The answer is an exact copy of the lines from the one with "The width and" to the end of the listing below, pictures left out.

——

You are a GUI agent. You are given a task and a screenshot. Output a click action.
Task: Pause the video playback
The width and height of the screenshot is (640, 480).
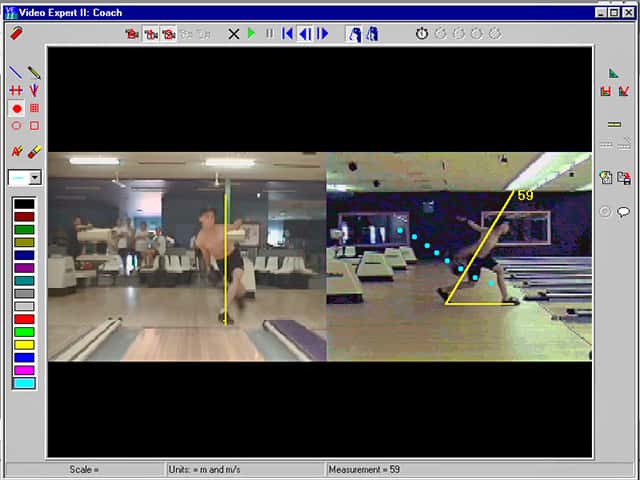pyautogui.click(x=269, y=33)
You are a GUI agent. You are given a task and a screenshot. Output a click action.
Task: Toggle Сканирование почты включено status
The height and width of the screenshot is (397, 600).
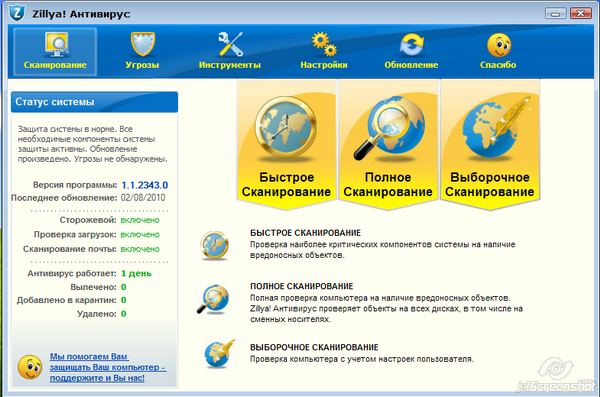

——

> **SOLUTION TO THIS TASK**:
The width and height of the screenshot is (640, 480).
pyautogui.click(x=269, y=33)
You are a GUI agent. You are given a task and a screenshot. Output a click action.
Task: Toggle Сканирование почты включено status
The height and width of the screenshot is (397, 600).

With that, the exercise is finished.